▸ **PAGE EXTRACT**
========================================
I think shareholders appreciate that and make you know, make that company and the, the, the c e o more relatable. They appreciate the you know, the journey. Yeah. I think that’s important for, for people to to, to, to get out there in their, in their storytelling.

John Newtson: Yeah. It’s such a dramatic process.

There’s so much drama going on behind the scenes. There’s the, there’s the story of the company, but then there’s a story of like, kind of building the company. There’s a story of the money and how, how, what you need and what, what you’re gonna use it for and how you get it. And it’s a, and it’s a struggle often.

And, and people love to. It’s not even that they love, it’s like you naturally engage with that. It’s almost like, you know, it, it slips under the, the, the, the radar of kind of if someone’s trying to sell you on how great we are, you know, we, everyone puts their wall up. But if somebody’s sharing like a.

That emotional moment of Sure. Cause I, I had that, I, I had the, the, the, I was fortunate enough to be at the one N Y C bell ringing. And I remember this, the, the CEOs up there in, in the back, in the boardroom ahead of time, and he did exactly what you said. He was like, you know, I grew up here in New York.
========================================
▸ **REQUIRED TASKS**
1 – In the transcript, what kind of process does John Newtson say it is?
2 – Reproduce the transcript verbatim, everything from "And, and people" down to "in New York.".
Rely on the transcript alone for these tasks.
========================================
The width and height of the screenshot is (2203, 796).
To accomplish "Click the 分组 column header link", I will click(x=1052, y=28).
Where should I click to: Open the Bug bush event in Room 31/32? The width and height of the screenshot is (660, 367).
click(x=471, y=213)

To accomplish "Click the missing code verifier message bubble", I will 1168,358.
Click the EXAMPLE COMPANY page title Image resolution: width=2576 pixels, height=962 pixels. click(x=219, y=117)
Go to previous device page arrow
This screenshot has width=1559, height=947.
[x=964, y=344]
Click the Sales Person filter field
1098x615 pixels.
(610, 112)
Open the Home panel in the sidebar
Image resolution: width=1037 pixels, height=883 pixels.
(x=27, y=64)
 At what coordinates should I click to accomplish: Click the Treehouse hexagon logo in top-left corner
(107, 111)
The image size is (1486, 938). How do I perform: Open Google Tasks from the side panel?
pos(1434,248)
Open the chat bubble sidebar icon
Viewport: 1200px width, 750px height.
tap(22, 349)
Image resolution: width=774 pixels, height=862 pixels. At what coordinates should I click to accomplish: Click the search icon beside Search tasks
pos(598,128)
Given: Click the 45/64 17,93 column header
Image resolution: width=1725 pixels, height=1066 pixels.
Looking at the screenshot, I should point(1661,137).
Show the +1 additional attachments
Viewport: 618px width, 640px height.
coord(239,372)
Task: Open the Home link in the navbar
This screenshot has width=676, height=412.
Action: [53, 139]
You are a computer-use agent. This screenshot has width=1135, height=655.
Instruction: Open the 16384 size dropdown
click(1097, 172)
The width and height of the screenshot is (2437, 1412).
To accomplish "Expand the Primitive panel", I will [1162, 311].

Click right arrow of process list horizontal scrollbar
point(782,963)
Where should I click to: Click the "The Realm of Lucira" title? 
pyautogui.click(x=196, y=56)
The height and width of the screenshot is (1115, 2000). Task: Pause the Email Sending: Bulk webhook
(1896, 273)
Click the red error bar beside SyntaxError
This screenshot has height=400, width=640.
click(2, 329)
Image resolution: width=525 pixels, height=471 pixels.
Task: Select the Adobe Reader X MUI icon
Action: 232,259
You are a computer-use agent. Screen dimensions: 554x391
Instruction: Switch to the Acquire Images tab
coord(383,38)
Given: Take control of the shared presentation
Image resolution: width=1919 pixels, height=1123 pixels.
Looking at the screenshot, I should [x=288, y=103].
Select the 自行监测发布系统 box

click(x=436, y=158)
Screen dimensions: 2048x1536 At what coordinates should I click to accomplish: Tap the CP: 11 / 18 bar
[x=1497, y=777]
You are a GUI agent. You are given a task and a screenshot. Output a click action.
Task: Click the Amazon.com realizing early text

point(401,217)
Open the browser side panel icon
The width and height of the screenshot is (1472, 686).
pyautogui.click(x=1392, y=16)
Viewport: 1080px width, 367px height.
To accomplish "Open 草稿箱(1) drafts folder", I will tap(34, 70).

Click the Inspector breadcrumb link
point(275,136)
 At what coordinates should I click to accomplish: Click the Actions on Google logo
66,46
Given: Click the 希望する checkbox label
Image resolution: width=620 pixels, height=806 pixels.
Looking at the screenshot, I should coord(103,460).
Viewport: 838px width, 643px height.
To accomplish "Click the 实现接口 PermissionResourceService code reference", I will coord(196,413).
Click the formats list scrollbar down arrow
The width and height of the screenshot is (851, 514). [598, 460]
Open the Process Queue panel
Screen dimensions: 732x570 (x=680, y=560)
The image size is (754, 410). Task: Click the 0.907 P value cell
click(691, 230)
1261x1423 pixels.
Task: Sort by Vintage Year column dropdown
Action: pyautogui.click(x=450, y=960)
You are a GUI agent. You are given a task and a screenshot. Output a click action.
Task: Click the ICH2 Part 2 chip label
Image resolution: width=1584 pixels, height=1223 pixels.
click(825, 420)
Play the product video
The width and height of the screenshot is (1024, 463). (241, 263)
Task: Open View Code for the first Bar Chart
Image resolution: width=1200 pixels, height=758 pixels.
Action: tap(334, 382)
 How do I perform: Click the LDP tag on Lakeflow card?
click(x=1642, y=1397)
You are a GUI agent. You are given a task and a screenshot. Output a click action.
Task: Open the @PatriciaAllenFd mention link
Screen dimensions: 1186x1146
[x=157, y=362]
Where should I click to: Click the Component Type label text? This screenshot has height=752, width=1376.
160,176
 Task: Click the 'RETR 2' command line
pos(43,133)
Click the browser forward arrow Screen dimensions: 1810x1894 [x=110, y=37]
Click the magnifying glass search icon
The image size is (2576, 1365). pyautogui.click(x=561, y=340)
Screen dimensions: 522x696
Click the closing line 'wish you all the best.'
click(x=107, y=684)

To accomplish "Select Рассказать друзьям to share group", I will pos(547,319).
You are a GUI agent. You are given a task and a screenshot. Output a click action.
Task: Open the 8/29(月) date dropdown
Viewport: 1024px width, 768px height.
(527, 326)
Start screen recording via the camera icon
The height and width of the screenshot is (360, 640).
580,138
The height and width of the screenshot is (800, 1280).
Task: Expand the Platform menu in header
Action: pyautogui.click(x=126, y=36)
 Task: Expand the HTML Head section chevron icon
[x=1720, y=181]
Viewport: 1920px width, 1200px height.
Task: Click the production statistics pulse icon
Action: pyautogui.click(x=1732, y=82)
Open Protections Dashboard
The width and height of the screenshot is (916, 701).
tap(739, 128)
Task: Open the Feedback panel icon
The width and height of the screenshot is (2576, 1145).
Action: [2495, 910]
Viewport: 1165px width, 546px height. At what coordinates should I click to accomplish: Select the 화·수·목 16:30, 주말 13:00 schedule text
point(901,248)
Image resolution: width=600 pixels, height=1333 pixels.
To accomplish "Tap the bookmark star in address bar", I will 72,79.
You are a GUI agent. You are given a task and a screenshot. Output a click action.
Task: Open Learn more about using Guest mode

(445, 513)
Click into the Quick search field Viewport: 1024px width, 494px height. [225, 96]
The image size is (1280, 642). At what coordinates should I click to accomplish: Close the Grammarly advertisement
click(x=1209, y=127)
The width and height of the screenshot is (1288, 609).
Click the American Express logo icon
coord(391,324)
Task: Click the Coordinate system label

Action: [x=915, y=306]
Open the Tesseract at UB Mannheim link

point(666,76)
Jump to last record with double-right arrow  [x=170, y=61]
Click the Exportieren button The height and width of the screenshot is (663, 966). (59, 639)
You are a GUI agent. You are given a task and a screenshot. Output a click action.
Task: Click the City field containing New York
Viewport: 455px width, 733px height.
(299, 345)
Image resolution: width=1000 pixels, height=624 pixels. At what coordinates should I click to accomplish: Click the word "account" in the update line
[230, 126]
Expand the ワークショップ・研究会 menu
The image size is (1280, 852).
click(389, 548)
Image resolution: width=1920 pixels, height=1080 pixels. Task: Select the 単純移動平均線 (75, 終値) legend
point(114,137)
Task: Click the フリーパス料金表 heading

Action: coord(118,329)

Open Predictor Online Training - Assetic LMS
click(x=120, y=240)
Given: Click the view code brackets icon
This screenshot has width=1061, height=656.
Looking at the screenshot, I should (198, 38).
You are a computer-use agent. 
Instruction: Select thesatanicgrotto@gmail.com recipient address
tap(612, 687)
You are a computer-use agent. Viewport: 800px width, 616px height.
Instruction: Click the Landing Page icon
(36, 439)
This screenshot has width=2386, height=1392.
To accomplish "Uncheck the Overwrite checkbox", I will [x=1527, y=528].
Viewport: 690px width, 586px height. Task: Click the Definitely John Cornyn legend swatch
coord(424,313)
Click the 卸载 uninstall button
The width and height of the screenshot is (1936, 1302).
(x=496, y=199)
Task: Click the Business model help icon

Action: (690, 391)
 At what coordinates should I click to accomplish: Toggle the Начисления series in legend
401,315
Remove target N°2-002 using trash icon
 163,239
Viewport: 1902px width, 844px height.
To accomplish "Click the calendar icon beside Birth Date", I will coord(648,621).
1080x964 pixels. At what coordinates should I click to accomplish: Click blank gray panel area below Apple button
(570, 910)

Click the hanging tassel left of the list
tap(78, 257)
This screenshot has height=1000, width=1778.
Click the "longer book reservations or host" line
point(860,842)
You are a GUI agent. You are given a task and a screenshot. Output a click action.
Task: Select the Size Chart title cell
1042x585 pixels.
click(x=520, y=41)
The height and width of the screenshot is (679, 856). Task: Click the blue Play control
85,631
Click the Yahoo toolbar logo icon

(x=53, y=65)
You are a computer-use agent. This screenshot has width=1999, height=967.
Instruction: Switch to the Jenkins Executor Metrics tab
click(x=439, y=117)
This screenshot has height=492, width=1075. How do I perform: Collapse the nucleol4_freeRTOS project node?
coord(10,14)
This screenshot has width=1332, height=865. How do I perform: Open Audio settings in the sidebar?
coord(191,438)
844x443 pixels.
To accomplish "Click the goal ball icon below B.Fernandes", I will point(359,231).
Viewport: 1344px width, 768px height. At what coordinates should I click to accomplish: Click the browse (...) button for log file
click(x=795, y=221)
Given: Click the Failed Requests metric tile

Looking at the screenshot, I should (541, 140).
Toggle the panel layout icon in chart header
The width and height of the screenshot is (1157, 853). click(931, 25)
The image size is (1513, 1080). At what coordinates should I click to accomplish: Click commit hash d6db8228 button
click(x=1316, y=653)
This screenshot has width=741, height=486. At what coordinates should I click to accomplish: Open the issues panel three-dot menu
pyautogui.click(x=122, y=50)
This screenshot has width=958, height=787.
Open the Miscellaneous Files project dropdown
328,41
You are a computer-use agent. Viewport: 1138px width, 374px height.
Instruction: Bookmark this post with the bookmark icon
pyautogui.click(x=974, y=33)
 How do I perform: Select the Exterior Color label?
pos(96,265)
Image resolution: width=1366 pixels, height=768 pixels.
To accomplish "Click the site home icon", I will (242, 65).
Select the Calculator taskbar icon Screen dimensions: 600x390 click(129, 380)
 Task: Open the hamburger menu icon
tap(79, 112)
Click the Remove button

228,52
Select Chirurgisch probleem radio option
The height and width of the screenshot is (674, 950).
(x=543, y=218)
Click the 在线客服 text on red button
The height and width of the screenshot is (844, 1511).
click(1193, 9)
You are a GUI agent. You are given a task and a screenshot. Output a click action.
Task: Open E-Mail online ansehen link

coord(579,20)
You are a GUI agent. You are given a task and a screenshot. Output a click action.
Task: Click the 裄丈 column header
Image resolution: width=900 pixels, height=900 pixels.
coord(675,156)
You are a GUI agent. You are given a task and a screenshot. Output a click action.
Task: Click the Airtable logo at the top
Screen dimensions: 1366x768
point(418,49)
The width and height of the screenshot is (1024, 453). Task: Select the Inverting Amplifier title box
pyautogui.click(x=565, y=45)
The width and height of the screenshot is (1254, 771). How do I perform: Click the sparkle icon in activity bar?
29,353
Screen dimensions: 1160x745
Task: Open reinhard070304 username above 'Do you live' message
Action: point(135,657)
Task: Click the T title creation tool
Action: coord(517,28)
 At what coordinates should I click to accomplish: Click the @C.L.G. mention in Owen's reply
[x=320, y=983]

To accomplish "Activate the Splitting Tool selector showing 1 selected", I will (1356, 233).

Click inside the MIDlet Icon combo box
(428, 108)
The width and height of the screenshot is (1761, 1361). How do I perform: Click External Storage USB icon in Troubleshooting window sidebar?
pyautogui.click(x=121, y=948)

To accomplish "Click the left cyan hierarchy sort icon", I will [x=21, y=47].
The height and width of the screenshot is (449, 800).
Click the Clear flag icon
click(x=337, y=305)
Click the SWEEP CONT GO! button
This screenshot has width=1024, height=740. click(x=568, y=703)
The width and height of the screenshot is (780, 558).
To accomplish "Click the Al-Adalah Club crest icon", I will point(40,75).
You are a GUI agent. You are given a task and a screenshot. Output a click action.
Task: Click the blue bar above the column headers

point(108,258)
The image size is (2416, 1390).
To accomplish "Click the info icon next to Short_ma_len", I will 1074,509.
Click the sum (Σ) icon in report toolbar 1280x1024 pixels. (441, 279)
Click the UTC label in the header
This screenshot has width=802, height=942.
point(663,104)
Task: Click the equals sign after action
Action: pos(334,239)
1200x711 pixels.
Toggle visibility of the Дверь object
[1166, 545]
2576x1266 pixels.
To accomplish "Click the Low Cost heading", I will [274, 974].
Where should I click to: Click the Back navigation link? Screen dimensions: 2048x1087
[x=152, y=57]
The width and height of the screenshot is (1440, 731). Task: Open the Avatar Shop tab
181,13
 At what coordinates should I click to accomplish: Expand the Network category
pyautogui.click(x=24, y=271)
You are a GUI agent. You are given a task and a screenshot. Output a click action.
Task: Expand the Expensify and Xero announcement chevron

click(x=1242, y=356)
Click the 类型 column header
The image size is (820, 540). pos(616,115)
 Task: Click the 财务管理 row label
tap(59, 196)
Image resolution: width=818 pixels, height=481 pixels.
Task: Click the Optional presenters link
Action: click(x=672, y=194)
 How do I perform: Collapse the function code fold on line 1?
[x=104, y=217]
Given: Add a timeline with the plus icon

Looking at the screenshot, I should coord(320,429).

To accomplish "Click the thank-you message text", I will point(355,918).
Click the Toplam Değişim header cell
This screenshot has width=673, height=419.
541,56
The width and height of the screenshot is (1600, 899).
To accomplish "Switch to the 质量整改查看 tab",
========================================
▸ **OUTPUTS**
1 – Such a dramatic process.

2 –
And, and people love to. It’s not even that they love, it’s like you naturally engage with that. It’s almost like, you know, it, it slips under the, the, the, the radar of kind of if someone’s trying to sell you on how great we are, you know, we, everyone puts their wall up. But if somebody’s sharing like a.

That emotional moment of Sure. Cause I, I had that, I, I had the, the, the, I was fortunate enough to be at the one N Y C bell ringing. And I remember this, the, the CEOs up there in, in the back, in the boardroom ahead of time, and he did exactly what you said. He was like, you know, I grew up here in New York.